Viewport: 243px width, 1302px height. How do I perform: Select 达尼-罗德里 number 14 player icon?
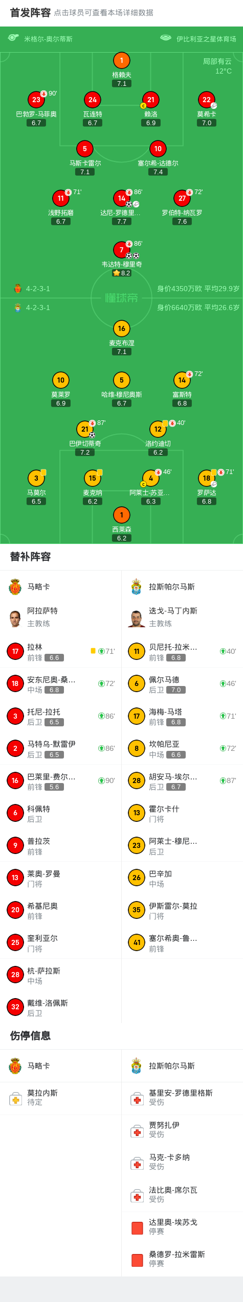click(x=121, y=198)
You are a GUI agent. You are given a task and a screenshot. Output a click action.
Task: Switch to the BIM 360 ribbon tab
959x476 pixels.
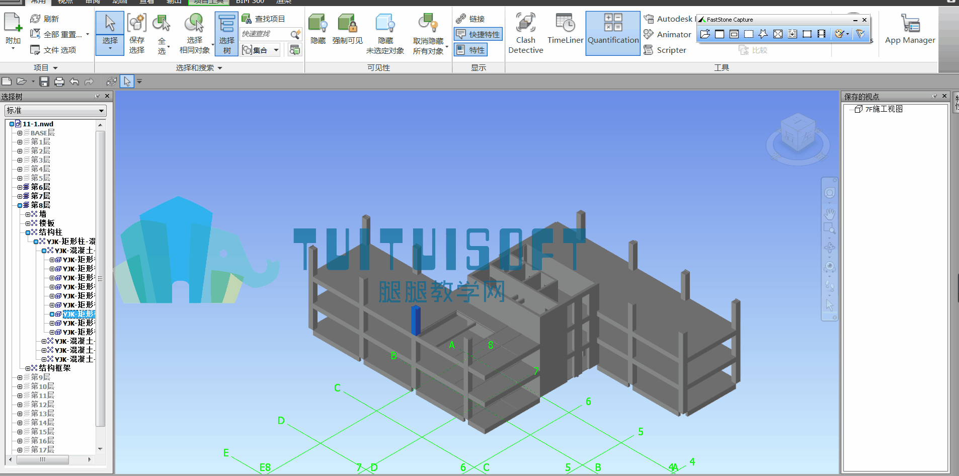pos(250,2)
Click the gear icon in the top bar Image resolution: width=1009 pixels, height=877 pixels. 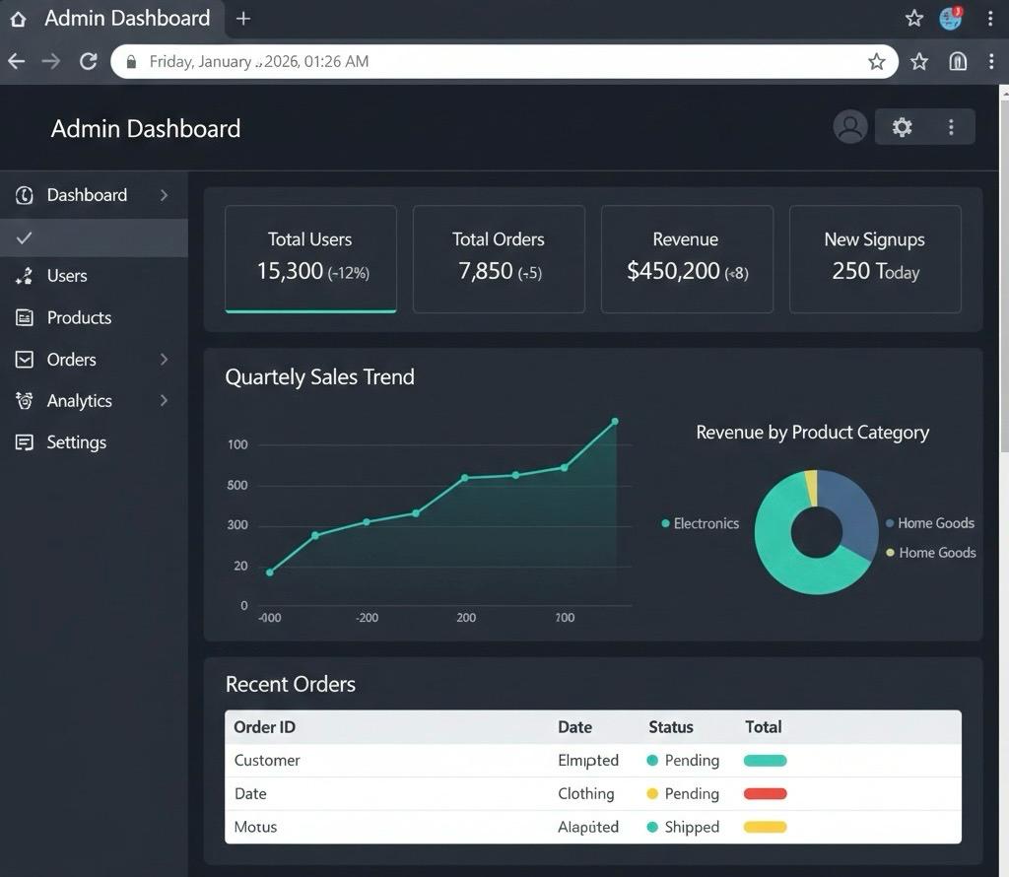[x=902, y=126]
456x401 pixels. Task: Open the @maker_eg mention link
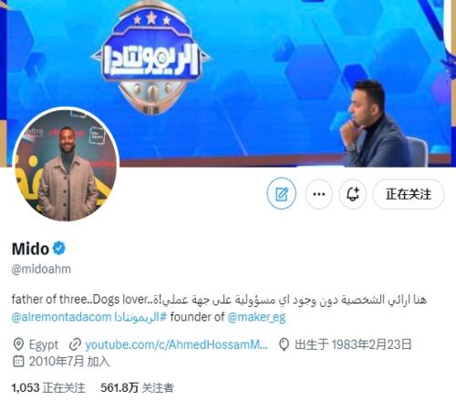[x=256, y=317]
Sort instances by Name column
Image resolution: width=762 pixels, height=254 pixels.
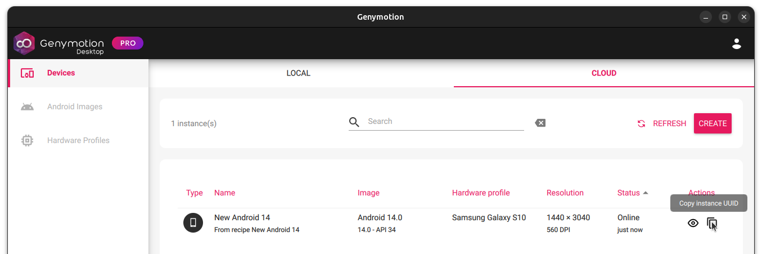(224, 193)
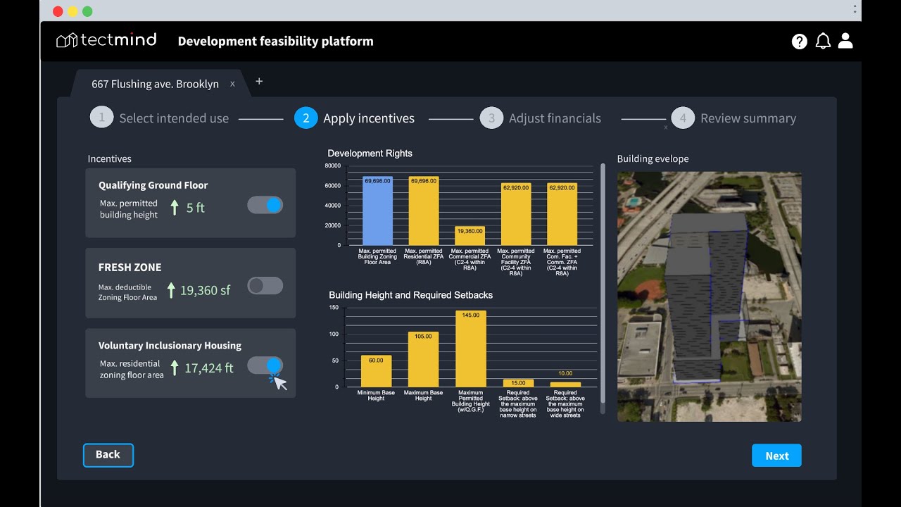Click the step 3 circle icon

491,118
· · ·
Print, exactly and without pictures, the lines from the one holding "456x401 pixels. Task: Open" through the last line of the entries above, both included.

## YOUR RESPONSE:
456x401 pixels. Task: Open the @maker_eg mention link
[x=256, y=317]
Sort instances by Name column
Image resolution: width=762 pixels, height=254 pixels.
(224, 193)
Click the step 3 circle icon

491,118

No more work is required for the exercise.